#### [PASSAGE SHOWN]
In use, Pathfinder is smart enough to figure out what people want (intents), to select a variety of intent-related chats from within its database, to figure out which conversations in that data collection have that intent, and to then take components of those chats and put them together in a flow-tree-like interface.

Click anywhere on the tree to see the related conversational transcript.

The end result? A flow tree based on multiple topic-related conversations that can be used to inform development of spoken word interfaces.

Nuance's Pathfinder initiative will make these machines capable of handling more complex conversations. Eventually. While it will take a while to really be realized (it won't be available until summer 2019), it shows how conversational analytics, data analysis and AI may empower next-generation voice interfaces, as well as support much more sophisticated human/computer interactions.

How will Nuance tech help Siri?

If Pathfinder can be used to accelerate development of spoken word interfaces for more narrow vertical intents - such as navigation, weather information, or call center conversation - then it should also accelerate development of more complex conversational models.

"The promise of these systems is quite great," Tepper told me. "I think we can kind of figure out how to move from more narrow, vertical conversation domains to more sophisticated conversations."

These are the kind of chats that should truly unlock the hyped power of AI rather than only asking Siri or Alexa to turn the lights off.

We're talking about the inevitable evolution of legitimate two-way conversations with bots and voice assistants that may further unlock the hyped power of AI.

What about privacy?

There's a sick note to this. If every conversational interaction you have with a chatbot or voice assistant is recorded, becomes searchable, and can be analyzed for intent, what happened to your privacy?

I know that most of us are prepared to allow companies that handle a specific task - your bank or utility company, for example, to record a call we make.

Many of us aren't yet aware that some mass market voice assistant technologies also record and keep our conversations in ways that can be traced to us.

Apple does not. All the same, it does keep obfuscated recordings that cannot be linked to your identity or your account for a very short time, so it does have this data.

Apple [engineers] were "pioneers in terms of like doing things like obfuscating data so that they could aggregate over multiple users without actually having it be traceable to any individual user," Tepper tells me.

That's a challenge for conversation design.

"If we you know worked with Apple, for example, and let them use Pathfinder that help accelerate their theory, conversation development there, you know, they'd have to be able to take into consideration the privacy of their users and loading it into the system," Tepper observed.

The thing is, once a conversation has been obfuscated, it is possible for a company to analyse the content of the chat in order to develop more effective machines.

Machines that understand context

Now, I have zero clue if Apple plans to make use of Pathfinder, but the fact that the Nuance solution exists means it is now possible for AI to translate, analyze and make conclusions on the back of real-life conversational interaction.

Plus it is now becoming more possible for smart machines to figure out the intent of a conversation.

It seems reasonable to think that once AI can figure out that much information, it should also be able to use its knowledge of a person's conversational intent to figure out in which topic domain it should look in order to reach an appropriate answer.

That's the big challenge of mass market voice assistants today - they understand the query in very basic terms, but (beyond the data stacks they are given access to) they don't yet know where to look.

What's good for business today will inevitably be useful to consumers tomorrow. It's all about creating machines that have deep understanding of our intent - and the capacity to respond intelligently in conversational terms.

Nuance has made Project Pathfinder available to a small number of strategic customers and expects to make the solution more widely available by summer 2019.

#### [WORK ITEM]
From the Pathfinder article above, set down word for word the part that opens with the words containing "Apple does not." and closes with "for conversation design.".

#### [GIVEN DATA]

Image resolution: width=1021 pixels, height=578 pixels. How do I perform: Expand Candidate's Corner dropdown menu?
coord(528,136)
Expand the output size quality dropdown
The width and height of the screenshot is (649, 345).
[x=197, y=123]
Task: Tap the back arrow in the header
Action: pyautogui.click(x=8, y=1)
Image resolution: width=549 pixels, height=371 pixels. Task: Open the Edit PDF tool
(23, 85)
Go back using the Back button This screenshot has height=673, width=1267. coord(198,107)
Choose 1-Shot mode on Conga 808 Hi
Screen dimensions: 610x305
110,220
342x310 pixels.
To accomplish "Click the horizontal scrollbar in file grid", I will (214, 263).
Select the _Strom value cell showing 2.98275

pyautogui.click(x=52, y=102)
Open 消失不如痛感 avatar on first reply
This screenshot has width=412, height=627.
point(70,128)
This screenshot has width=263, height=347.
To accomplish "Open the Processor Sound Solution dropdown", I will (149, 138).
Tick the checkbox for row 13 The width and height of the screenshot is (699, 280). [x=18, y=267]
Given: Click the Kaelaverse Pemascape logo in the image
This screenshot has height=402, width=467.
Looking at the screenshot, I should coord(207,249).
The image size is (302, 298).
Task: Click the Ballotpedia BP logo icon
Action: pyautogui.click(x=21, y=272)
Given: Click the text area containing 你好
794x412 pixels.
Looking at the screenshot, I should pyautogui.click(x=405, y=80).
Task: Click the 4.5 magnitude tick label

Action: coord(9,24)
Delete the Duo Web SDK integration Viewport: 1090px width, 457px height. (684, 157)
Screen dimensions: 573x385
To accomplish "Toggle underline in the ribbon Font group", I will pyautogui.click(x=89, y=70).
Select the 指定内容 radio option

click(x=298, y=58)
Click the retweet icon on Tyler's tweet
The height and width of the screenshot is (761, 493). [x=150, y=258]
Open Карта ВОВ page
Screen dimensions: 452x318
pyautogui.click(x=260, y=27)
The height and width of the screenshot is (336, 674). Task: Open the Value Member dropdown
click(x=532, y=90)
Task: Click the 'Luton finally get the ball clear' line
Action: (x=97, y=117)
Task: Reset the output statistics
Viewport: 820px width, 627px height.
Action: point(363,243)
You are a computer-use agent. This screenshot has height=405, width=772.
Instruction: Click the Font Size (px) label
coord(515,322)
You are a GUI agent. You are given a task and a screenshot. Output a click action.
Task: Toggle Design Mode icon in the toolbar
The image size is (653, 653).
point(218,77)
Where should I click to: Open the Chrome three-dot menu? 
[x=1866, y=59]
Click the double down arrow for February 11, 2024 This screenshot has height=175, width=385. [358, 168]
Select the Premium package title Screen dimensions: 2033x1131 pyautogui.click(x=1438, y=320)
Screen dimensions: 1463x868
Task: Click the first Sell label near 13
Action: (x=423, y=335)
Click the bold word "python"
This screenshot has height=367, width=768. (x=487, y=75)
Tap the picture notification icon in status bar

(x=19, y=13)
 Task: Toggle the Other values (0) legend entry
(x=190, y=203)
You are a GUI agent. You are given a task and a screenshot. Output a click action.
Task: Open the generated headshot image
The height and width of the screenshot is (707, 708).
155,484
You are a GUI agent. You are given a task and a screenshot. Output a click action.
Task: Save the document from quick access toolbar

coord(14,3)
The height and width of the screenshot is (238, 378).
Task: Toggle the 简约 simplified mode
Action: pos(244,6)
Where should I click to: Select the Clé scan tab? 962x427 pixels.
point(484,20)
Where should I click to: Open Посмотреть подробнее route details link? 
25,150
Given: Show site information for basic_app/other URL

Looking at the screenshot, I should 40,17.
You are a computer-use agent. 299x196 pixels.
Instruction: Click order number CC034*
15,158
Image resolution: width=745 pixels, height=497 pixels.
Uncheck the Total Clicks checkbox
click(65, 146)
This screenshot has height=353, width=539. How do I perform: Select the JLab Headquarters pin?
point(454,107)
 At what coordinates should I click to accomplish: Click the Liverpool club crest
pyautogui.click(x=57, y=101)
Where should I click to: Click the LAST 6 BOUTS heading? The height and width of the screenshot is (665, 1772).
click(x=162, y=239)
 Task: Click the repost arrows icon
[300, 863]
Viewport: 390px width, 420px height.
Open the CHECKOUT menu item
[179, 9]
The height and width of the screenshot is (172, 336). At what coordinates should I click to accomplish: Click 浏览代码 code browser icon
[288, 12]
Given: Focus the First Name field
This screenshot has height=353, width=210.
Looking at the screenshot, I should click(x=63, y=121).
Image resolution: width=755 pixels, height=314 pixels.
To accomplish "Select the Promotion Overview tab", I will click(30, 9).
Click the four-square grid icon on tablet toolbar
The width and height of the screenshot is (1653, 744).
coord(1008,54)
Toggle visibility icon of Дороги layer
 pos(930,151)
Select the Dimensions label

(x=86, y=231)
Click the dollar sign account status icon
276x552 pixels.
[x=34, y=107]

#### [RESPONSE FOR THIS EXERCISE]
Apple does not. All the same, it does keep obfuscated recordings that cannot be linked to your identity or your account for a very short time, so it does have this data.

Apple [engineers] were "pioneers in terms of like doing things like obfuscating data so that they could aggregate over multiple users without actually having it be traceable to any individual user," Tepper tells me.

That's a challenge for conversation design.